NEW YORK SUPREME COURT, APPELLATE DIVISION, FIRST DEPARTMENT
April 27, 2010
CHARLES UBAKA ODIKPO, PLAINTIFF-RESPONDENT,
AMERICAN TRANSIT, INC., ET AL., DEFENDANTS-APPELLANTS-RESPONDENTS,
DEFOE CORPORATION, ET AL., DEFENDANTS-RESPONDENTS-APPELLANTS,
GUIDO GONZALEZ, ET AL., DEFENDANTS.
Order, Supreme Court, Bronx County (Alan Saks, J.), entered on or about October 16, 2009, which, insofar as appealed from, in an action for personal injuries sustained in a multi-vehicle accident, denied defendants-appellants' cross motions for summary judgment dismissing the complaint and all cross claims as against them, unanimously affirmed, without costs.
Published by New York State Law Reporting Bureau pursuant to Judiciary Law § 431.
This opinion is uncorrected and subject to revision before publication in the Official Reports.
Gonzalez, P.J., Catterson, Moskowitz, Renwick, Richter, JJ.
The record shows that defendant-appellant Birke, while driving a vehicle owned by defendant-appellant Defoe Corporation (collectively Birke), rear-ended defendant Gonzalez's vehicle in the left lane of the highway, and that appellant Williams, while driving a vehicle owned by appellant American Transit, Inc. (collectively Williams), rear-ended defendant Rodriguez's vehicle in the center lane. Plaintiff claims that, while driving in the center lane, he ultimately collided with both Rodriguez's and Gonzalez's vehicles as a result of the other drivers' negligence.

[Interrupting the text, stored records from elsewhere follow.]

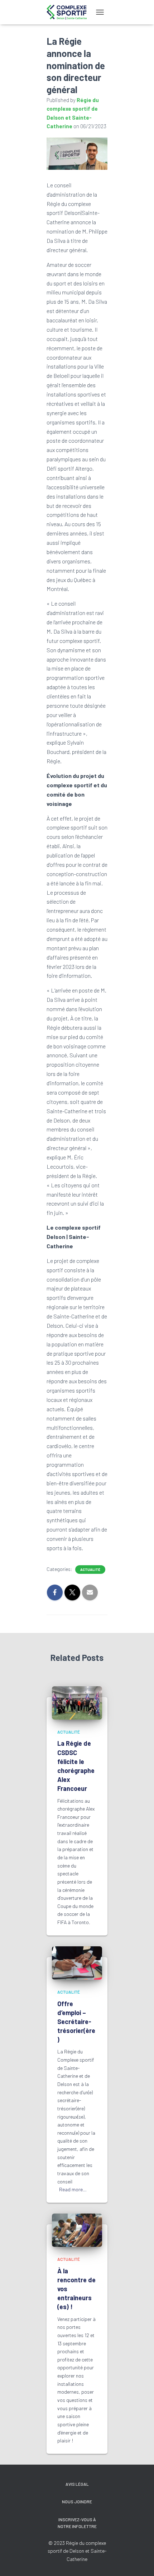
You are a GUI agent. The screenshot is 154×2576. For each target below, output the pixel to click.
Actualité (90, 1569)
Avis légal (77, 2483)
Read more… (73, 2189)
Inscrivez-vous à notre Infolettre (77, 2523)
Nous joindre (77, 2501)
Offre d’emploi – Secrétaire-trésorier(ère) (76, 2022)
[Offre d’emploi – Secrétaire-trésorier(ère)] (77, 1962)
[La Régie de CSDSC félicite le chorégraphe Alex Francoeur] (77, 1702)
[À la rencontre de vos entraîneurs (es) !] (77, 2229)
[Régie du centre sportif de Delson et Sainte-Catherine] (69, 12)
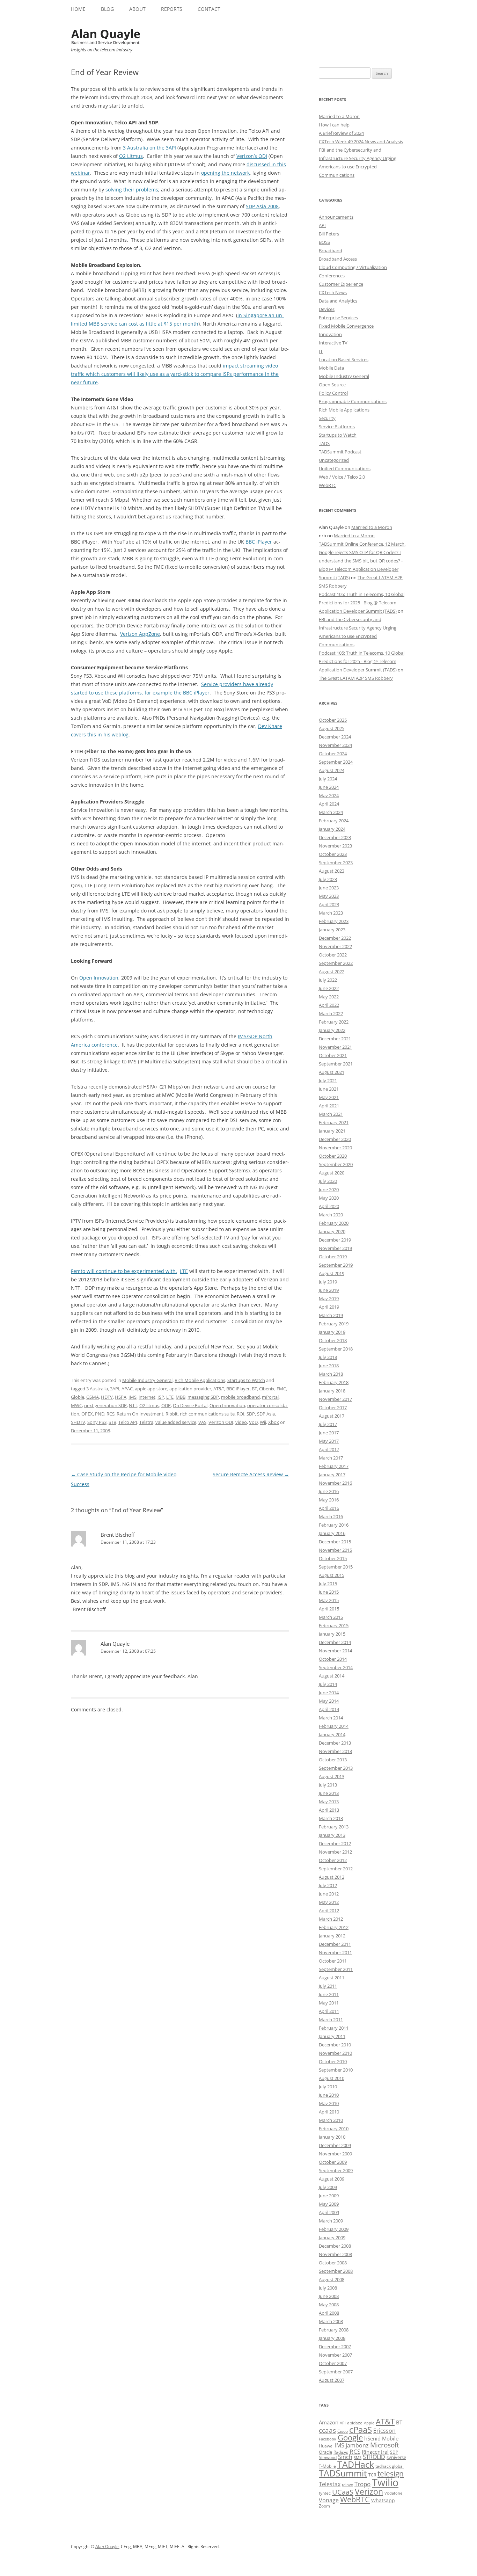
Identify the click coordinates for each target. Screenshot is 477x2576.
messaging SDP (203, 1397)
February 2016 (333, 1525)
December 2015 (335, 1541)
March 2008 (331, 2321)
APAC (127, 1388)
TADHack (355, 2464)
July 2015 (328, 1583)
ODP (166, 1405)
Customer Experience (341, 284)
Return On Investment (140, 1414)
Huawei (326, 2445)
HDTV (107, 1397)
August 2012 (331, 1877)
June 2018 (329, 1365)
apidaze (354, 2422)
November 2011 (335, 1952)
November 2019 (335, 1248)
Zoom (324, 2506)
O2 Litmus (131, 156)
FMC (281, 1388)
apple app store (151, 1388)
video (241, 1422)
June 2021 (329, 1089)
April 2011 (329, 2011)
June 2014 (329, 1692)
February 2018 (333, 1382)
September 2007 (336, 2371)
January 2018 (332, 1391)
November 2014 (335, 1650)
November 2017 (335, 1399)
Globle (77, 1397)
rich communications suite (207, 1414)
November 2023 (335, 846)
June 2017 (329, 1432)
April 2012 (329, 1910)
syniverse (396, 2457)
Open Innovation (98, 977)
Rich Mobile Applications (200, 1380)
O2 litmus (149, 1405)
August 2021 (331, 1072)
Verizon (369, 2491)
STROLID (374, 2457)
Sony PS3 (97, 1422)
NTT (133, 1405)
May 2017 (329, 1441)
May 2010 (329, 2103)
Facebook (327, 2439)
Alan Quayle (115, 1643)
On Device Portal (190, 1405)
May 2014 (329, 1701)
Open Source (332, 384)
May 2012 (329, 1902)
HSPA (120, 1397)
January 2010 (332, 2137)
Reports (171, 9)
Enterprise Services (338, 317)
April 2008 (329, 2313)
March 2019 (331, 1315)
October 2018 (333, 1340)
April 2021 (329, 1106)
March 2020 (331, 1214)
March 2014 (331, 1718)
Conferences (332, 275)
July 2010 (328, 2086)
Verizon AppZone (140, 634)
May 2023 (329, 896)
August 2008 (331, 2279)
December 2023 (335, 837)
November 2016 (335, 1483)
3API (114, 1388)
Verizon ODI (220, 1422)
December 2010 (335, 2045)
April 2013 (329, 1810)
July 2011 (328, 1986)
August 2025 (331, 728)
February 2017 (333, 1466)
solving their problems (131, 189)
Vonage (329, 2500)
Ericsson (384, 2431)
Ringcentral (375, 2451)
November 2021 (335, 1047)
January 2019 (332, 1332)
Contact (209, 9)
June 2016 (329, 1491)
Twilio (385, 2482)
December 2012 (335, 1843)
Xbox (273, 1422)
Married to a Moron (339, 116)
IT (321, 351)
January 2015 (332, 1634)
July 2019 (328, 1282)
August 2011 (331, 1977)
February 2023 (333, 921)
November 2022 (335, 946)
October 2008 (333, 2263)
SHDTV (78, 1422)
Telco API (127, 1422)
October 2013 (333, 1759)
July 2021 (328, 1080)
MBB (180, 1397)
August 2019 (331, 1273)
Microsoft (384, 2445)
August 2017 (331, 1416)
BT (254, 1388)
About (137, 9)
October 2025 (333, 720)
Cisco (342, 2431)
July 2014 (328, 1684)
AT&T (218, 1388)
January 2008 (332, 2338)
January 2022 (332, 1030)
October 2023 (333, 854)
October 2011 (333, 1961)
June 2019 (329, 1290)
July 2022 (328, 980)
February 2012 (333, 1927)
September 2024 (336, 762)
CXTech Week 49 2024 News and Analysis (361, 141)
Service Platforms (337, 426)
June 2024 (329, 787)
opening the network (225, 172)
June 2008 (329, 2296)
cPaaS (360, 2429)
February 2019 (333, 1323)
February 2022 (333, 1022)
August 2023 (331, 871)
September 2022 (336, 963)
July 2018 (328, 1357)
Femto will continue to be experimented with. (124, 1271)
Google (350, 2437)
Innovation (330, 334)
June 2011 (329, 1994)
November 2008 (335, 2254)
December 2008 (335, 2246)
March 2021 (331, 1114)
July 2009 (328, 2187)
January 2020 (332, 1231)
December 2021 (335, 1038)
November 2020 (335, 1147)
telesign (390, 2473)
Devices (327, 309)
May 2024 (329, 795)
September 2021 (336, 1064)
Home (78, 9)
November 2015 (335, 1550)
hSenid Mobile (381, 2438)
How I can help (334, 125)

Birke failed to make a prima facie showing that he did not cause plaintiff to collide with Gonzalez's vehicle, as his own deposition testimony indicates that he caused Gonzalez's car to protrude into the center lane by three or four feet. Moreover, although Williams testified that Rodriguez's vehicle suddenly propelled into his lane from the left, Rodriguez stated that he had been in the center lane for a period of time before Williams hit him from behind. Such conflicting testimony creates triable issues of fact as to Williams' liability, and as to whether Williams was caught in an emergency situation (see Hernandez v Fajardo, 298 AD2d 199 ). The fact that appellants' respective vehicles did not come in contact with plaintiff's vehicle does not negate a finding of causation as to either party (see Tutrani v County of Suffolk, 10 NY3d 906, 907 ; Turner-Brewster v Arce, 17 AD3d 189, 189-190 ).
Furthermore, the various parties' testimony as to the manner in which each driver controlled his vehicle, the circumstances surrounding their collision, and the chain of events leading up to the collision involving plaintiff's vehicle raise other questions of fact, which are best left for a jury to decide (see Lindgren v New York City Hous. Auth., 269 AD2d 299, 302 ).
THIS CONSTITUTES THE DECISION AND ORDER OF THE SUPREME COURT, APPELLATE DIVISION, FIRST DEPARTMENT.